Data items

=== Section Start ===

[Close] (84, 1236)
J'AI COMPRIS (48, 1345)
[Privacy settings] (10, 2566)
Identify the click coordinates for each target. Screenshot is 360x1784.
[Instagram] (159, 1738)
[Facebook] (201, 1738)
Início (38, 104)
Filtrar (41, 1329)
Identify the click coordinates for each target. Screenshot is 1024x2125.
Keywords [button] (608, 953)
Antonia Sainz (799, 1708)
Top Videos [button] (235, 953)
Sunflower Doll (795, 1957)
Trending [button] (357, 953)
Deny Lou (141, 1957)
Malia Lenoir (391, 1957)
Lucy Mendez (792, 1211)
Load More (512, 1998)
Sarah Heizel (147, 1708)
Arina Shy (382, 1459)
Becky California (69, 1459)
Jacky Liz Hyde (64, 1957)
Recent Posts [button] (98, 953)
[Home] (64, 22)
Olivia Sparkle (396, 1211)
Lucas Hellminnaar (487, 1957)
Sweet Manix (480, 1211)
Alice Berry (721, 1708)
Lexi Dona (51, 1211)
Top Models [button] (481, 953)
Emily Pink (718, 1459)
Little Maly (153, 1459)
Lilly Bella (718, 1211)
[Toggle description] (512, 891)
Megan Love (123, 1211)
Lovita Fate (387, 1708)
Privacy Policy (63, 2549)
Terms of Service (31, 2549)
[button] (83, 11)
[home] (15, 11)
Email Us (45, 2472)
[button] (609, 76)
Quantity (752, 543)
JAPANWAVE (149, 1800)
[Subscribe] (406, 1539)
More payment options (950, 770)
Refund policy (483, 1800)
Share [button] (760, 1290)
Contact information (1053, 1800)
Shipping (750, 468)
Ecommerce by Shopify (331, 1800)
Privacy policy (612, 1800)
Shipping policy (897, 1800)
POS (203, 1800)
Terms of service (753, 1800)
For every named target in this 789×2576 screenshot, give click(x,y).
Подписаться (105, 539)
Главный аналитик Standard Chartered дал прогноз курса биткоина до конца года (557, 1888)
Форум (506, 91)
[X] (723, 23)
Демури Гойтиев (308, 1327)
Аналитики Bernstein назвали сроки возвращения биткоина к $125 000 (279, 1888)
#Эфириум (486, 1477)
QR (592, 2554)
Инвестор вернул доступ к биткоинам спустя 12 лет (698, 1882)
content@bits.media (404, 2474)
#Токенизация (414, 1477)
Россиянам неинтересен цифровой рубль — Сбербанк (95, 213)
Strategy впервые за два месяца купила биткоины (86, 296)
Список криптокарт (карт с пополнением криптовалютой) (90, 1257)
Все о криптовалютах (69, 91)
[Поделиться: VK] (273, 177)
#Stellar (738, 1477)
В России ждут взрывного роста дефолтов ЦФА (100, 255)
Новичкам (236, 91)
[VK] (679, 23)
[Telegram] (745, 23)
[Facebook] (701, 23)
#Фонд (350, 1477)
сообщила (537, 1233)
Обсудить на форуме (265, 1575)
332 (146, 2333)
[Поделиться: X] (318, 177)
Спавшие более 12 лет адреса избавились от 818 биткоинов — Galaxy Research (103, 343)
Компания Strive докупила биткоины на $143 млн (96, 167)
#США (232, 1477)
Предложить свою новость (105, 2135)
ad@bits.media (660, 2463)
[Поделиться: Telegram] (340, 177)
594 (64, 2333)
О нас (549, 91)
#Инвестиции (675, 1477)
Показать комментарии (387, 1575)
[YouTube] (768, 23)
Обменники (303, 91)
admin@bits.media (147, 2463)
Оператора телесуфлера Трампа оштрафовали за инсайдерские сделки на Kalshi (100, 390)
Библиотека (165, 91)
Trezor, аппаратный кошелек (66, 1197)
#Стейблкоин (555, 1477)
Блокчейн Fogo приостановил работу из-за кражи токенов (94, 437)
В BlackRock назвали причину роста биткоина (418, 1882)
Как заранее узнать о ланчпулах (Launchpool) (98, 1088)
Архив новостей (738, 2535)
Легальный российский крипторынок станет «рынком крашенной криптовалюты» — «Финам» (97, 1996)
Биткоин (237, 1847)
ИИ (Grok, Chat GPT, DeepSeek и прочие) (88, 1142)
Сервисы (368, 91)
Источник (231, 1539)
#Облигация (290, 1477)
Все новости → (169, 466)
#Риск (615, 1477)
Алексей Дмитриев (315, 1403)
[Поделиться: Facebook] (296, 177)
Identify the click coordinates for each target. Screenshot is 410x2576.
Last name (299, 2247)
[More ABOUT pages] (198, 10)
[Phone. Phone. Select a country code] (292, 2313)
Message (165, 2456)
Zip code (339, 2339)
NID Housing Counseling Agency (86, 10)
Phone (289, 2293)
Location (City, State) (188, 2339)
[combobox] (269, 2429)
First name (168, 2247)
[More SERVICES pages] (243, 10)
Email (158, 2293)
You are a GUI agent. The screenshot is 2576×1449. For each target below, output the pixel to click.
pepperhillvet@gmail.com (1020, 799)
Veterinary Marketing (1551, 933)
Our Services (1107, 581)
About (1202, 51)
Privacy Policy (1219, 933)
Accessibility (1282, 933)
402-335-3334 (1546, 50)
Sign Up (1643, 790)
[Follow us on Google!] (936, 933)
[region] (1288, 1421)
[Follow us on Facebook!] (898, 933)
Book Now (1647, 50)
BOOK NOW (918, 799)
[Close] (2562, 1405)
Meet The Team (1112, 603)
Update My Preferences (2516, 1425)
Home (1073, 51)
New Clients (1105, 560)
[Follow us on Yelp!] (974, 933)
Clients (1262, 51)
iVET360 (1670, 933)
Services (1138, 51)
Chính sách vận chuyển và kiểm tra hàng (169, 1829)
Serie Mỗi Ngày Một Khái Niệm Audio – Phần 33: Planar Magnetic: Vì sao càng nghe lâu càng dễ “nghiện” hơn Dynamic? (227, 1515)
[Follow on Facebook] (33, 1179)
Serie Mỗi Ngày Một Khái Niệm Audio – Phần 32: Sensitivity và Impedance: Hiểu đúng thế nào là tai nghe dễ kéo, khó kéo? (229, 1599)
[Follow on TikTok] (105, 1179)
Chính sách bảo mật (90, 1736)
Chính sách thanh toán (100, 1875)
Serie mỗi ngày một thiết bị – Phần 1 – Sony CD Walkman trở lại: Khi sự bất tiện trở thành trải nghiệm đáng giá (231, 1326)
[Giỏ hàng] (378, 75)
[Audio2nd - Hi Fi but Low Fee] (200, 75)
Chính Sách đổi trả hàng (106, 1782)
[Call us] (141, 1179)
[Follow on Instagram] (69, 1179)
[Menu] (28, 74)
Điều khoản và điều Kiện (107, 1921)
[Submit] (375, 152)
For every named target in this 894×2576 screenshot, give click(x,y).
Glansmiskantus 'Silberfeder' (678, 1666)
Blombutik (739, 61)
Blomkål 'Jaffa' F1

=== Section End ===

WHAT IS NEEDED: Would you please give all of the entries above once more, exactly as they are?

SOLUTION:
[Close] (84, 1236)
J'AI COMPRIS (48, 1345)
[Privacy settings] (10, 2566)
Identify the click coordinates for each target. Screenshot is 360x1784.
[Instagram] (159, 1738)
[Facebook] (201, 1738)
Início (38, 104)
Filtrar (41, 1329)
Identify the click coordinates for each target. Screenshot is 1024x2125.
Keywords [button] (608, 953)
Antonia Sainz (799, 1708)
Top Videos [button] (235, 953)
Sunflower Doll (795, 1957)
Trending [button] (357, 953)
Deny Lou (141, 1957)
Malia Lenoir (391, 1957)
Lucy Mendez (792, 1211)
Load More (512, 1998)
Sarah Heizel (147, 1708)
Arina Shy (382, 1459)
Becky California (69, 1459)
Jacky Liz Hyde (64, 1957)
Recent Posts [button] (98, 953)
[Home] (64, 22)
Olivia Sparkle (396, 1211)
Lucas Hellminnaar (487, 1957)
Sweet Manix (480, 1211)
Alice Berry (721, 1708)
Lexi Dona (51, 1211)
Top Models [button] (481, 953)
Emily Pink (718, 1459)
Little Maly (153, 1459)
Lilly Bella (718, 1211)
[Toggle description] (512, 891)
Megan Love (123, 1211)
Lovita Fate (387, 1708)
Privacy Policy (63, 2549)
Terms of Service (31, 2549)
[button] (83, 11)
[home] (15, 11)
Email Us (45, 2472)
[button] (609, 76)
Quantity (752, 543)
JAPANWAVE (149, 1800)
[Subscribe] (406, 1539)
More payment options (950, 770)
Refund policy (483, 1800)
Share [button] (760, 1290)
Contact information (1053, 1800)
Shipping (750, 468)
Ecommerce by Shopify (331, 1800)
Privacy policy (612, 1800)
Shipping policy (897, 1800)
POS (203, 1800)
Terms of service (753, 1800)
For every named target in this 789×2576 screenshot, give click(x,y).
Подписаться (105, 539)
Главный аналитик Standard Chartered дал прогноз курса биткоина до конца года (557, 1888)
Форум (506, 91)
[X] (723, 23)
Демури Гойтиев (308, 1327)
Аналитики Bernstein назвали сроки возвращения биткоина к $125 000 (279, 1888)
#Эфириум (486, 1477)
QR (592, 2554)
Инвестор вернул доступ к биткоинам спустя 12 лет (698, 1882)
content@bits.media (404, 2474)
#Токенизация (414, 1477)
Россиянам неинтересен цифровой рубль — Сбербанк (95, 213)
Strategy впервые за два месяца купила биткоины (86, 296)
Список криптокарт (карт с пополнением криптовалютой) (90, 1257)
Все о криптовалютах (69, 91)
[Поделиться: VK] (273, 177)
#Stellar (738, 1477)
В России ждут взрывного роста дефолтов ЦФА (100, 255)
Новичкам (236, 91)
[VK] (679, 23)
[Telegram] (745, 23)
[Facebook] (701, 23)
#Фонд (350, 1477)
сообщила (537, 1233)
Обсудить на форуме (265, 1575)
332 (146, 2333)
[Поделиться: X] (318, 177)
Спавшие более 12 лет адреса избавились от 818 биткоинов — Galaxy Research (103, 343)
Компания Strive докупила биткоины на $143 млн (96, 167)
#США (232, 1477)
Предложить свою новость (105, 2135)
ad@bits.media (660, 2463)
[Поделиться: Telegram] (340, 177)
594 (64, 2333)
О нас (549, 91)
#Инвестиции (675, 1477)
Показать комментарии (387, 1575)
[YouTube] (768, 23)
Обменники (303, 91)
admin@bits.media (147, 2463)
Оператора телесуфлера Трампа оштрафовали за инсайдерские сделки на Kalshi (100, 390)
Библиотека (165, 91)
Trezor, аппаратный кошелек (66, 1197)
#Стейблкоин (555, 1477)
Блокчейн Fogo приостановил работу из-за кражи токенов (94, 437)
В BlackRock назвали причину роста биткоина (418, 1882)
Как заранее узнать о ланчпулах (Launchpool) (98, 1088)
Архив новостей (738, 2535)
Легальный российский крипторынок станет «рынком крашенной криптовалюты» — «Финам» (97, 1996)
Биткоин (237, 1847)
ИИ (Grok, Chat GPT, DeepSeek и прочие) (88, 1142)
Сервисы (368, 91)
Источник (231, 1539)
#Облигация (290, 1477)
Все новости → (169, 466)
#Риск (615, 1477)
Алексей Дмитриев (315, 1403)
[Поделиться: Facebook] (296, 177)
Identify the click coordinates for each target. Screenshot is 410x2576.
Last name (299, 2247)
[More ABOUT pages] (198, 10)
[Phone. Phone. Select a country code] (292, 2313)
Message (165, 2456)
Zip code (339, 2339)
NID Housing Counseling Agency (86, 10)
Phone (289, 2293)
Location (City, State) (188, 2339)
[combobox] (269, 2429)
First name (168, 2247)
[More SERVICES pages] (243, 10)
Email (158, 2293)
You are a GUI agent. The screenshot is 2576×1449. For each target below, output the pixel to click.
pepperhillvet@gmail.com (1020, 799)
Veterinary Marketing (1551, 933)
Our Services (1107, 581)
About (1202, 51)
Privacy Policy (1219, 933)
Accessibility (1282, 933)
402-335-3334 (1546, 50)
Sign Up (1643, 790)
[Follow us on Google!] (936, 933)
[region] (1288, 1421)
[Follow us on Facebook!] (898, 933)
Book Now (1647, 50)
BOOK NOW (918, 799)
[Close] (2562, 1405)
Meet The Team (1112, 603)
Update My Preferences (2516, 1425)
Home (1073, 51)
New Clients (1105, 560)
[Follow us on Yelp!] (974, 933)
Clients (1262, 51)
iVET360 (1670, 933)
Services (1138, 51)
Chính sách vận chuyển và kiểm tra hàng (169, 1829)
Serie Mỗi Ngày Một Khái Niệm Audio – Phần 33: Planar Magnetic: Vì sao càng nghe lâu càng dễ “nghiện” hơn Dynamic? (227, 1515)
[Follow on Facebook] (33, 1179)
Serie Mỗi Ngày Một Khái Niệm Audio – Phần 32: Sensitivity và Impedance: Hiểu đúng thế nào là tai nghe dễ kéo, khó kéo? (229, 1599)
[Follow on TikTok] (105, 1179)
Chính sách bảo mật (90, 1736)
Chính sách thanh toán (100, 1875)
Serie mỗi ngày một thiết bị – Phần 1 – Sony CD Walkman trở lại: Khi sự bất tiện trở thành trải nghiệm đáng giá (231, 1326)
[Giỏ hàng] (378, 75)
[Audio2nd - Hi Fi but Low Fee] (200, 75)
Chính Sách đổi trả hàng (106, 1782)
[Call us] (141, 1179)
[Follow on Instagram] (69, 1179)
[Menu] (28, 74)
Điều khoản và điều Kiện (107, 1921)
[Submit] (375, 152)
For every named target in this 894×2576 screenshot, give click(x,y).
Glansmiskantus 'Silberfeder' (678, 1666)
Blombutik (739, 61)
Blomkål 'Jaffa' F1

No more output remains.